↓
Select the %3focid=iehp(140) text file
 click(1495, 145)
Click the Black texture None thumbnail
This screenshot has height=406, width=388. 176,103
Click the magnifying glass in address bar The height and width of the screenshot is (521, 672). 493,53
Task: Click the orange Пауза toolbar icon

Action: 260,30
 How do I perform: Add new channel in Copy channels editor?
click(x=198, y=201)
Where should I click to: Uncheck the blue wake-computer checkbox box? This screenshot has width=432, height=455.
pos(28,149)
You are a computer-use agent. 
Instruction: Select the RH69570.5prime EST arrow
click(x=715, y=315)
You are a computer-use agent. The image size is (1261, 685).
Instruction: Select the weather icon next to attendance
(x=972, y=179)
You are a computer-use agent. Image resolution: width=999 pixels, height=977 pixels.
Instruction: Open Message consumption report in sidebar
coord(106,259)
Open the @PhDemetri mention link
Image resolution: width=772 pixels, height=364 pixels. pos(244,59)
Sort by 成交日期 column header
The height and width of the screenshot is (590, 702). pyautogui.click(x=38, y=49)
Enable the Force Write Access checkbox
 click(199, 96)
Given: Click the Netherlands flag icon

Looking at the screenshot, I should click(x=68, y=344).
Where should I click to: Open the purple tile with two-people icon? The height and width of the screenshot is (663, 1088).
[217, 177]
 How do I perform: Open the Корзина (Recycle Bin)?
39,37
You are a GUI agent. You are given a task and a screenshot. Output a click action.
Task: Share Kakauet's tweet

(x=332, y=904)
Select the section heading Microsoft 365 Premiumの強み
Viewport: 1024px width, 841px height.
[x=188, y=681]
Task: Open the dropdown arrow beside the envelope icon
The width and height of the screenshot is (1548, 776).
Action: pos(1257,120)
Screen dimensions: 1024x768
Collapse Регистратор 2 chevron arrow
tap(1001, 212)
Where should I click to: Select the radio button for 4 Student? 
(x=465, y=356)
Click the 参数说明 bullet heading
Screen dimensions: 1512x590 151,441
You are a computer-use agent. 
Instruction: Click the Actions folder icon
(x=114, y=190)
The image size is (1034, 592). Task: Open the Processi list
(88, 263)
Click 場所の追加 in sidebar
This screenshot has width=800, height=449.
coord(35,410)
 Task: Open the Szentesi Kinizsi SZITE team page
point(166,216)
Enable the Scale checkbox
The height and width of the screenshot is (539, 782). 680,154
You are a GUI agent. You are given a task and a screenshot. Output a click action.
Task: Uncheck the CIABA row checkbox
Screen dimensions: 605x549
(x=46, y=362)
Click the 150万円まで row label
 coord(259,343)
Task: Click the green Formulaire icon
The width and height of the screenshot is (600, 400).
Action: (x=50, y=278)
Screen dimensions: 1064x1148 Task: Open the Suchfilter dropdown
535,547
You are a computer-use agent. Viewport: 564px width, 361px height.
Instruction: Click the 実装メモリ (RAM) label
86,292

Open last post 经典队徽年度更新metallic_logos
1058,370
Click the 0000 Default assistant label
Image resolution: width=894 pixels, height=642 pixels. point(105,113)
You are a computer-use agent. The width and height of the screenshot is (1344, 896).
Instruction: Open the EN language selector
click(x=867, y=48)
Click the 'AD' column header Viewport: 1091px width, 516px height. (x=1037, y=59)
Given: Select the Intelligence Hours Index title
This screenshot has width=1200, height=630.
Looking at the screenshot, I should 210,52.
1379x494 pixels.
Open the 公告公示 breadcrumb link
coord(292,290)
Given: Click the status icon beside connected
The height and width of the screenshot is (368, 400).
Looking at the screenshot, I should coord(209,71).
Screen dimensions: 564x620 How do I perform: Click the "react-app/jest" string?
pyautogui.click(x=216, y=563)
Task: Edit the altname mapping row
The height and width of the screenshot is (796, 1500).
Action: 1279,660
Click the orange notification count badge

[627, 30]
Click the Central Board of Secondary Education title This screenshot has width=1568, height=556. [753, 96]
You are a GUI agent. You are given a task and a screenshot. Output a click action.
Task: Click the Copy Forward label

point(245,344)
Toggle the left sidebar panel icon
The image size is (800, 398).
↑
_WHAT TO PRODUCE_
Reproduce every line of the material exactly.

_EXERCISE SOLUTION_
Select the %3focid=iehp(140) text file
 click(1495, 145)
Click the Black texture None thumbnail
This screenshot has height=406, width=388. 176,103
Click the magnifying glass in address bar The height and width of the screenshot is (521, 672). 493,53
Task: Click the orange Пауза toolbar icon

Action: 260,30
 How do I perform: Add new channel in Copy channels editor?
click(x=198, y=201)
Where should I click to: Uncheck the blue wake-computer checkbox box? This screenshot has width=432, height=455.
pos(28,149)
You are a computer-use agent. 
Instruction: Select the RH69570.5prime EST arrow
click(x=715, y=315)
You are a computer-use agent. The image size is (1261, 685).
Instruction: Select the weather icon next to attendance
(x=972, y=179)
You are a computer-use agent. Image resolution: width=999 pixels, height=977 pixels.
Instruction: Open Message consumption report in sidebar
coord(106,259)
Open the @PhDemetri mention link
Image resolution: width=772 pixels, height=364 pixels. pos(244,59)
Sort by 成交日期 column header
The height and width of the screenshot is (590, 702). pyautogui.click(x=38, y=49)
Enable the Force Write Access checkbox
 click(199, 96)
Given: Click the Netherlands flag icon

Looking at the screenshot, I should click(x=68, y=344).
Where should I click to: Open the purple tile with two-people icon? The height and width of the screenshot is (663, 1088).
[217, 177]
 How do I perform: Open the Корзина (Recycle Bin)?
39,37
You are a GUI agent. You are given a task and a screenshot. Output a click action.
Task: Share Kakauet's tweet

(x=332, y=904)
Select the section heading Microsoft 365 Premiumの強み
Viewport: 1024px width, 841px height.
[x=188, y=681]
Task: Open the dropdown arrow beside the envelope icon
The width and height of the screenshot is (1548, 776).
Action: pos(1257,120)
Screen dimensions: 1024x768
Collapse Регистратор 2 chevron arrow
tap(1001, 212)
Where should I click to: Select the radio button for 4 Student? 
(x=465, y=356)
Click the 参数说明 bullet heading
Screen dimensions: 1512x590 151,441
You are a computer-use agent. 
Instruction: Click the Actions folder icon
(x=114, y=190)
The image size is (1034, 592). Task: Open the Processi list
(88, 263)
Click 場所の追加 in sidebar
This screenshot has width=800, height=449.
coord(35,410)
 Task: Open the Szentesi Kinizsi SZITE team page
point(166,216)
Enable the Scale checkbox
The height and width of the screenshot is (539, 782). 680,154
You are a GUI agent. You are given a task and a screenshot. Output a click action.
Task: Uncheck the CIABA row checkbox
Screen dimensions: 605x549
(x=46, y=362)
Click the 150万円まで row label
 coord(259,343)
Task: Click the green Formulaire icon
The width and height of the screenshot is (600, 400).
Action: (x=50, y=278)
Screen dimensions: 1064x1148 Task: Open the Suchfilter dropdown
535,547
You are a computer-use agent. Viewport: 564px width, 361px height.
Instruction: Click the 実装メモリ (RAM) label
86,292

Open last post 经典队徽年度更新metallic_logos
1058,370
Click the 0000 Default assistant label
Image resolution: width=894 pixels, height=642 pixels. point(105,113)
You are a computer-use agent. The width and height of the screenshot is (1344, 896).
Instruction: Open the EN language selector
click(x=867, y=48)
Click the 'AD' column header Viewport: 1091px width, 516px height. (x=1037, y=59)
Given: Select the Intelligence Hours Index title
This screenshot has width=1200, height=630.
Looking at the screenshot, I should 210,52.
1379x494 pixels.
Open the 公告公示 breadcrumb link
coord(292,290)
Given: Click the status icon beside connected
The height and width of the screenshot is (368, 400).
Looking at the screenshot, I should coord(209,71).
Screen dimensions: 564x620 How do I perform: Click the "react-app/jest" string?
pyautogui.click(x=216, y=563)
Task: Edit the altname mapping row
The height and width of the screenshot is (796, 1500).
Action: 1279,660
Click the orange notification count badge

[627, 30]
Click the Central Board of Secondary Education title This screenshot has width=1568, height=556. [753, 96]
You are a GUI agent. You are given a task and a screenshot. Output a click action.
Task: Click the Copy Forward label

point(245,344)
Toggle the left sidebar panel icon
The image size is (800, 398).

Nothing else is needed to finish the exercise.